For spices and herbs, you’ll need some smoke (a teaspoon pimentón, 1/4 cup chopped Spanish chorizo, or a tablespoon of adobo sauce), a bit of earth (cumin, white pepper, oregano, bay, and/or fresh thyme), and a touch of sweetness (a pinch of either saffron, which is traditional, or a pinch of sugar, which helps round out the acid of the tomatoes).
I like to add a little greenery at the very tail end of the process, so having a cup full of thawed frozen peas or a handful of cilantro or flat parsley at the ready here will be helpful. And have a lemon to squeeze, in case you think a bit of brightness could do it some good.
3. Brown the noodles. This is actually the secret of the dish. By cooking the noodles in a glug of olive oil in a heavy pan until they are golden brown, you’re adding a nutty note and infusing them with fat that will help carry the flavors that are added later on in the process. Don’t skip this step. It takes less than 5 minutes.
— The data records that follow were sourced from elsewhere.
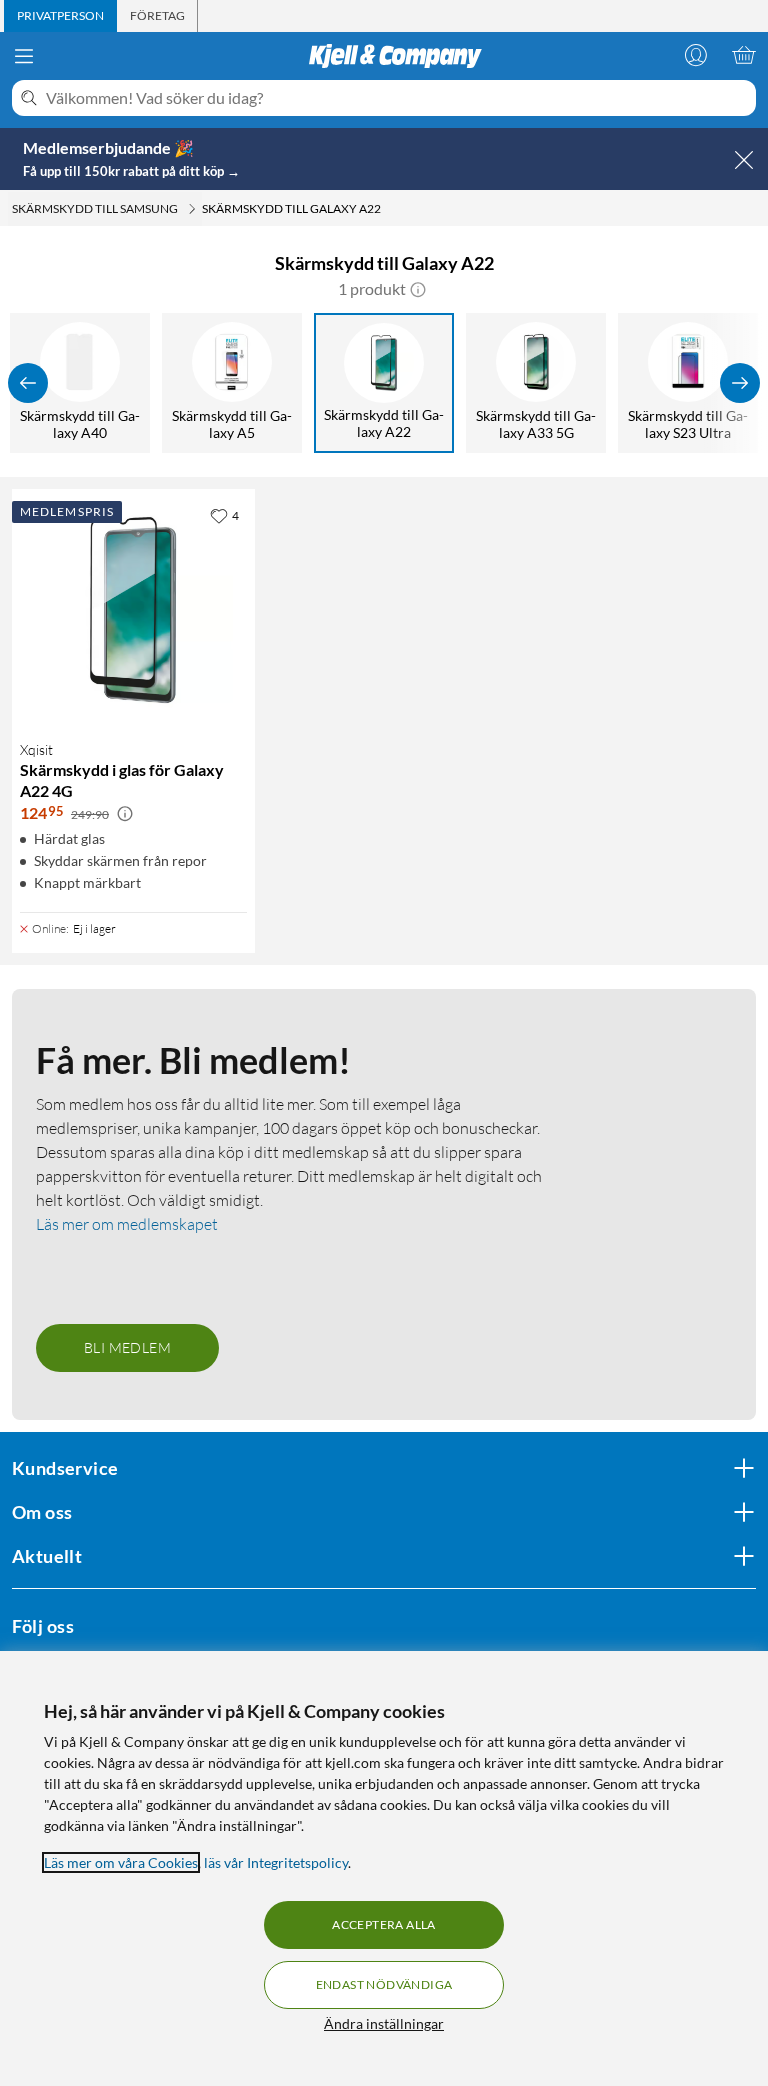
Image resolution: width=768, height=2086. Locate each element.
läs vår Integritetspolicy (276, 1862)
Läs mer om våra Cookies (121, 1862)
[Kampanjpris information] (125, 814)
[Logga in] (696, 55)
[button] (418, 289)
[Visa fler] (740, 383)
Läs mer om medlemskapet (127, 1224)
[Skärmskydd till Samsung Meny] (192, 209)
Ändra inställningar (384, 2023)
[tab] (60, 16)
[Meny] (24, 56)
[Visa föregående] (28, 383)
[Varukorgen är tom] (744, 55)
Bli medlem (127, 1347)
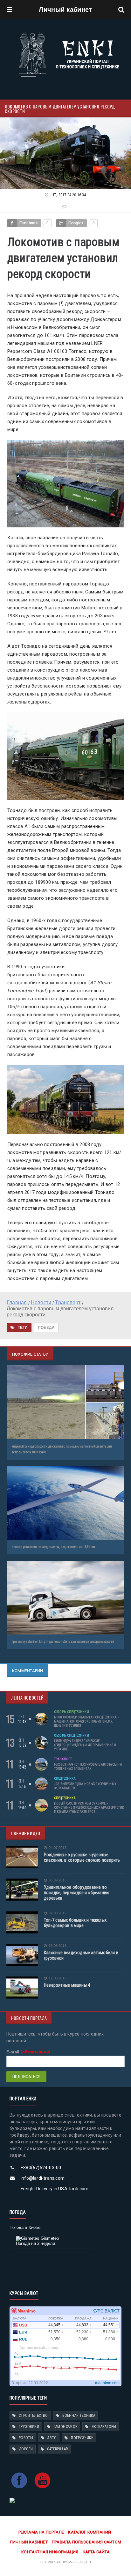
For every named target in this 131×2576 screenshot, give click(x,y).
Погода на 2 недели (35, 2243)
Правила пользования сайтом (86, 2542)
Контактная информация (49, 2552)
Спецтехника (65, 1778)
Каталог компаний (89, 2532)
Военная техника (78, 2415)
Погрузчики (82, 2438)
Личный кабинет (65, 9)
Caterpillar (57, 2449)
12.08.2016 (57, 1978)
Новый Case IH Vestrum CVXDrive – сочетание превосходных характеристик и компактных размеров (89, 1807)
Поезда (46, 1327)
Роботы (26, 2438)
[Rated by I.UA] (12, 2500)
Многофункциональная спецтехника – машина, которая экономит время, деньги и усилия (87, 1721)
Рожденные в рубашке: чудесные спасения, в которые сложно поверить (82, 1857)
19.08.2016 (57, 1945)
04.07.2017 (57, 1848)
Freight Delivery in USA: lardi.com (54, 2188)
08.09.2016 (57, 1880)
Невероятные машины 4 (67, 1985)
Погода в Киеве (25, 2227)
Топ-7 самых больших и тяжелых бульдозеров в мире (75, 1922)
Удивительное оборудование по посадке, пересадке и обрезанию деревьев (76, 1893)
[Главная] (68, 34)
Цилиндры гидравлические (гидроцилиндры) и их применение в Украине (85, 1745)
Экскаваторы (104, 2426)
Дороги (26, 2449)
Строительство (33, 2415)
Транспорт (63, 1759)
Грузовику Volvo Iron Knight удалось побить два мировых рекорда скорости (63, 1641)
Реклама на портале (41, 2532)
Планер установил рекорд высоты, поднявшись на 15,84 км (53, 1547)
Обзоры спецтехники (71, 1712)
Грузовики (29, 2426)
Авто (52, 2438)
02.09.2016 (57, 1913)
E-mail (28, 2052)
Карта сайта (96, 2552)
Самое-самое (65, 2426)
4. Build your flavor. Lower the heat and sweat the onions and peppers in with the pasta for a few minutes. Stir in the garlic, cooking it only until you smell it. Add the wine and allow it simmer off before you stir in your chosen smoky element, a total of 2 teaspoons of spices and herbs, a teaspoon of salt, and the can of tomatoes. Bring the sauce to a full boil and add broth and saffron or sugar.
5. Slip in the seafood at the right time. This step takes a bit of calculation. You have to understand how quickly your seafood will cook in relation to how long the noodles will take to become tender.
The noodles take about 10 minutes to finish cooking. Generally, white fish braises (that is what we’re doing here) at a rate of 10 minutes per inch of thickness. So nestle those fillets into the pan as soon as the sauce comes back to a boil. Littlenecks can take up to 7 minute to open, so they go in next. Mussels generally open in five minutes. And shrimp cooks in two.
6. Don’t be afraid to stir. Unlike paella makers who have to sit on their hands to refrain from stirring the rice in hopes of getting a lovely crust on the bottom, we fideo lovers can move things around at our leisure. It’s actually encouraged, as it helps the shellfish cook evenly.
7. Serve immediately. This is one of those dishes best eaten directly out of the pan. But before you put it on the table, remove any unopened mollusks, taste to see if it needs a shot of acid, and sprinkle around a bit of something herby and green.